The task. If a line below includes the string "help", copy it.

Data extracted from a collection:
• • • • • • •
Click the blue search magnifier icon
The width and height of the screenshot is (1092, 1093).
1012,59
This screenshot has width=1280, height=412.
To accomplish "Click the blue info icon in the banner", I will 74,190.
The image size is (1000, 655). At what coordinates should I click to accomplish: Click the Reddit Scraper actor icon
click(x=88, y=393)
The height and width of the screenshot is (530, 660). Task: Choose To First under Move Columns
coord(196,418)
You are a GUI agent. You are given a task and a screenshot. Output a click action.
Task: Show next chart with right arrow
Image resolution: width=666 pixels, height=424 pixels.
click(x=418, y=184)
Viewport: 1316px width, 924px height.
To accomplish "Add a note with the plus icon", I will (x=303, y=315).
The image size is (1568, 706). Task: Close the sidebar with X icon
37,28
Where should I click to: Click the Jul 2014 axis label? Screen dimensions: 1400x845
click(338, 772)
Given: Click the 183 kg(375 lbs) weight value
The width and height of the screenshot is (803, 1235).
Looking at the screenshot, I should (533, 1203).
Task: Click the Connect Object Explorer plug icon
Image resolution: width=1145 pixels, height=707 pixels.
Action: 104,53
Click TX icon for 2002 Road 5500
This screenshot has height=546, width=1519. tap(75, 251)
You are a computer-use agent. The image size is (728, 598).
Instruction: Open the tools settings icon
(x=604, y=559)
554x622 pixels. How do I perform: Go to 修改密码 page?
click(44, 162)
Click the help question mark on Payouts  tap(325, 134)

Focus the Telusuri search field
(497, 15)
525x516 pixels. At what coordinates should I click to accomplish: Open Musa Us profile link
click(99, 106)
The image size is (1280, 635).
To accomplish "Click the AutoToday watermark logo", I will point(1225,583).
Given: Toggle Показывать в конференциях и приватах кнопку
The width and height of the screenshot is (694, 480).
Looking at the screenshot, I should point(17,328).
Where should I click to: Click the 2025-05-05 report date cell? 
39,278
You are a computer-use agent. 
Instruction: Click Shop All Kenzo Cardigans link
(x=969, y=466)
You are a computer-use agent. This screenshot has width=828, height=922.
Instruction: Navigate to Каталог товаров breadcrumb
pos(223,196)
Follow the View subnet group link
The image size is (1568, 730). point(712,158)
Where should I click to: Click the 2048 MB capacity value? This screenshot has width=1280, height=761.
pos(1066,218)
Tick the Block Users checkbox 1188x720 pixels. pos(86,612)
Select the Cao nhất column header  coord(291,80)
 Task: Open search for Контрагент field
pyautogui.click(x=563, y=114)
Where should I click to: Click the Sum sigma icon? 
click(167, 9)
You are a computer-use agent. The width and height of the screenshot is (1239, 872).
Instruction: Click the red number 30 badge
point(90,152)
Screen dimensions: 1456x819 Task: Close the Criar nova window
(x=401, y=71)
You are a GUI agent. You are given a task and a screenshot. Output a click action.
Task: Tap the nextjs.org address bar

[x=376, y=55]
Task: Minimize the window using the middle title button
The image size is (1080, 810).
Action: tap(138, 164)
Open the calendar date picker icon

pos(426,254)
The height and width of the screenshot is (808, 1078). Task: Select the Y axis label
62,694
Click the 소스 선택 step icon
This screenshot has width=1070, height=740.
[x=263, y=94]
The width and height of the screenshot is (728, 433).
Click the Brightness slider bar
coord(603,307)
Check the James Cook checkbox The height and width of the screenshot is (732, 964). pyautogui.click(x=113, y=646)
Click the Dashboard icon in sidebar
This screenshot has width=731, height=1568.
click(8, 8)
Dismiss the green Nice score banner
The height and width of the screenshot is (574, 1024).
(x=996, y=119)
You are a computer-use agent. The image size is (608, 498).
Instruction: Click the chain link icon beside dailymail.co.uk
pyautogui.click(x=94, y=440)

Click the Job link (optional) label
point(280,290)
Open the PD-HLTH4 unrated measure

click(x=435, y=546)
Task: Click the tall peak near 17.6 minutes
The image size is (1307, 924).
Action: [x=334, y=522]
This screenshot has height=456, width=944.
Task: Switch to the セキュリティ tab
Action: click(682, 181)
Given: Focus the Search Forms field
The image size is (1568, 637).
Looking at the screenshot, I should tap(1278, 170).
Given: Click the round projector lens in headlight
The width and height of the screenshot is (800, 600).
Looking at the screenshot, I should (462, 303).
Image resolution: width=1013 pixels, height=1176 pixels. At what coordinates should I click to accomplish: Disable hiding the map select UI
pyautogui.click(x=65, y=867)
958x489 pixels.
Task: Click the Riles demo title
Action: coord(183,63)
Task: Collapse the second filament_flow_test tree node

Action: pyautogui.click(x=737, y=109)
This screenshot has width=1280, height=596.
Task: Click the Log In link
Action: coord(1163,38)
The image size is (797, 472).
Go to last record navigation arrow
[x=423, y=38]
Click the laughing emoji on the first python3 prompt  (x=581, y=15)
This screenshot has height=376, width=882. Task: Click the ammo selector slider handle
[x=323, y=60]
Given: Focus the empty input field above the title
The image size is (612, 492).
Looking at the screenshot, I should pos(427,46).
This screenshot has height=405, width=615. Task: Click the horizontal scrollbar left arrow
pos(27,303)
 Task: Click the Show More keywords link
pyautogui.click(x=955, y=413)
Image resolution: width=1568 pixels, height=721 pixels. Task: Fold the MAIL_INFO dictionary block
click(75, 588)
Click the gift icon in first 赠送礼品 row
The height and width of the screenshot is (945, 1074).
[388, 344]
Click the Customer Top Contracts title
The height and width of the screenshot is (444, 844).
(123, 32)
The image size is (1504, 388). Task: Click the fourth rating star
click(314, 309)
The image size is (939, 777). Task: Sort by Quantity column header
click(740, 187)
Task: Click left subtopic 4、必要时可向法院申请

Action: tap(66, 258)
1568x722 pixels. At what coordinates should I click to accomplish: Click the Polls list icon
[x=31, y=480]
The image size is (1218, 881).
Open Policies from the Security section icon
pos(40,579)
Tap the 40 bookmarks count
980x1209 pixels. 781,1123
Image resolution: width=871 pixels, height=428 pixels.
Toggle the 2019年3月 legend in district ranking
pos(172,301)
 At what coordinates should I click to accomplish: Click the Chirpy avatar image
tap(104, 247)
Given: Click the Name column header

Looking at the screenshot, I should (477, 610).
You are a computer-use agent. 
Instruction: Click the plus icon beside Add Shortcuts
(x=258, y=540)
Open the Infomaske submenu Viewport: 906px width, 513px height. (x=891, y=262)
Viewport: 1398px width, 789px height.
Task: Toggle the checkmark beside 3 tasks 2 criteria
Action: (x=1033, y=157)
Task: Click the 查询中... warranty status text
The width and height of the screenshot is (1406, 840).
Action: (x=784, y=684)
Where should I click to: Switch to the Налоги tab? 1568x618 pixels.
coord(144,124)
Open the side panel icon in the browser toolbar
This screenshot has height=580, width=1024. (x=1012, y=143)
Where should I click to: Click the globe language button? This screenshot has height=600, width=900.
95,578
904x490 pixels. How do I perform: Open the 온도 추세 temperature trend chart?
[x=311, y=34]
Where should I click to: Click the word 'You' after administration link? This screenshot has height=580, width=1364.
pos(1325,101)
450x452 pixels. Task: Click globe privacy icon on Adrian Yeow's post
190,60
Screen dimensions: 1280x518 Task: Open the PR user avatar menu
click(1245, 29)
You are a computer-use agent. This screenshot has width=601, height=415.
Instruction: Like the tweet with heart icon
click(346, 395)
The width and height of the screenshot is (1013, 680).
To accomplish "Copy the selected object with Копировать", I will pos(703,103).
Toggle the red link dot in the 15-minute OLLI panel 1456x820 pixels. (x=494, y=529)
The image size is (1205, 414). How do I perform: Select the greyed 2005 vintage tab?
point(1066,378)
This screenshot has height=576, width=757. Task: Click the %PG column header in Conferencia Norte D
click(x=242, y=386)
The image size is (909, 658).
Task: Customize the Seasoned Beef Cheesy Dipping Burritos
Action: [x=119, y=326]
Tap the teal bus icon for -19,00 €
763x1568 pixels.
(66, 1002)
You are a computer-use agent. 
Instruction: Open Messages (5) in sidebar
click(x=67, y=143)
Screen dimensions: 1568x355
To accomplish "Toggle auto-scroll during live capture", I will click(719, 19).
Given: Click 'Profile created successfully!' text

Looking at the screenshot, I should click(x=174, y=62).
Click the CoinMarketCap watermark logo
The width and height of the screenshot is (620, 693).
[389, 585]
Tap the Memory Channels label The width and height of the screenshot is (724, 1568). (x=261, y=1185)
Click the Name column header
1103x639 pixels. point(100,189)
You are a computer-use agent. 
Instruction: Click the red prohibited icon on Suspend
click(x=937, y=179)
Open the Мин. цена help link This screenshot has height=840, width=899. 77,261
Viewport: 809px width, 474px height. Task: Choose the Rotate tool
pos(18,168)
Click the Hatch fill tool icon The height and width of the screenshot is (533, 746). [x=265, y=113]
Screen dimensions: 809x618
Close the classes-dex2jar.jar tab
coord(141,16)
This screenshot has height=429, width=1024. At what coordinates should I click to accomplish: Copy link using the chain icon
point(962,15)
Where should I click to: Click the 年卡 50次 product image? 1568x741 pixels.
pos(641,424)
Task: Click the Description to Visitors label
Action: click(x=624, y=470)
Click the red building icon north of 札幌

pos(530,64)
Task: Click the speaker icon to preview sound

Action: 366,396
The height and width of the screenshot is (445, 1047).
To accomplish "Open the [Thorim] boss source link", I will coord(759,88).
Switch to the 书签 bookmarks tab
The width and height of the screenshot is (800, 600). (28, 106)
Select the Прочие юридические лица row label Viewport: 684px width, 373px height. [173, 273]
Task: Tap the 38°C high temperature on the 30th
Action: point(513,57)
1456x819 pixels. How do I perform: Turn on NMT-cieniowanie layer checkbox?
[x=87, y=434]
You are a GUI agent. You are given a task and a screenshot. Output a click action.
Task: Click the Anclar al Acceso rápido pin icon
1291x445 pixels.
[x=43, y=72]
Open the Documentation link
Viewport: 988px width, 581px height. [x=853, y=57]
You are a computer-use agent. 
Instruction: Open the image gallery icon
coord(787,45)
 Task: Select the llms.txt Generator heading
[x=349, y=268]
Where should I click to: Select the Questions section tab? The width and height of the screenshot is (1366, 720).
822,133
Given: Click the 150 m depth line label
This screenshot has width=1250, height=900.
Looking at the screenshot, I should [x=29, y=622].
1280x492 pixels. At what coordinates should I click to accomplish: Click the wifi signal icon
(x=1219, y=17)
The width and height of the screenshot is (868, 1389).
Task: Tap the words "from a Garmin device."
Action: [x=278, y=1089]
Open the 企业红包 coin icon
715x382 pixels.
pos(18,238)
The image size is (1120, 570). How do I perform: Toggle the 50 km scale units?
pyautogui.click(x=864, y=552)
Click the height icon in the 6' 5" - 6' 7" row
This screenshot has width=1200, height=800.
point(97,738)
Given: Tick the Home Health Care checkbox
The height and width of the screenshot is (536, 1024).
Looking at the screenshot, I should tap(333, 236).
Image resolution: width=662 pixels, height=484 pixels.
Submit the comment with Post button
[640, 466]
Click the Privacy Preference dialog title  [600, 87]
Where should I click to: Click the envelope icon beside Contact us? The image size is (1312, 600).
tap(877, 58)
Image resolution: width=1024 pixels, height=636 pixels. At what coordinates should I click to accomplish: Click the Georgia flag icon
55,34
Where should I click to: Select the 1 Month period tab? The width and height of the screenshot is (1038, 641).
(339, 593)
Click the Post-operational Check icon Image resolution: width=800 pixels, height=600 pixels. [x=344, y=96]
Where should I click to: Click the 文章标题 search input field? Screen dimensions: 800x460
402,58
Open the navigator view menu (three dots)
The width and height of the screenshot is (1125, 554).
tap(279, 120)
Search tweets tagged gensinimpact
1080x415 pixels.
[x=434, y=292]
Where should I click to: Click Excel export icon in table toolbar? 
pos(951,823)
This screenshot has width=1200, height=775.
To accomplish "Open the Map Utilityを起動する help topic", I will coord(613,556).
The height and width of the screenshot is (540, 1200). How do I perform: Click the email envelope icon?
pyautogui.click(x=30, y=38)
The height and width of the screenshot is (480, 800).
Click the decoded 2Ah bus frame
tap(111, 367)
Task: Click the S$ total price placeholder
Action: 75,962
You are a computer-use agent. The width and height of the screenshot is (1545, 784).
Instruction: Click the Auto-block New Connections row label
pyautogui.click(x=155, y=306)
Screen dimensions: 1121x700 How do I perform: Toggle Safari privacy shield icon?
• • • • • • •
Response below.
Click the help question mark on Payouts  tap(325, 134)
Open the Мин. цена help link This screenshot has height=840, width=899. 77,261
To accomplish "Open the Map Utilityを起動する help topic", I will coord(613,556).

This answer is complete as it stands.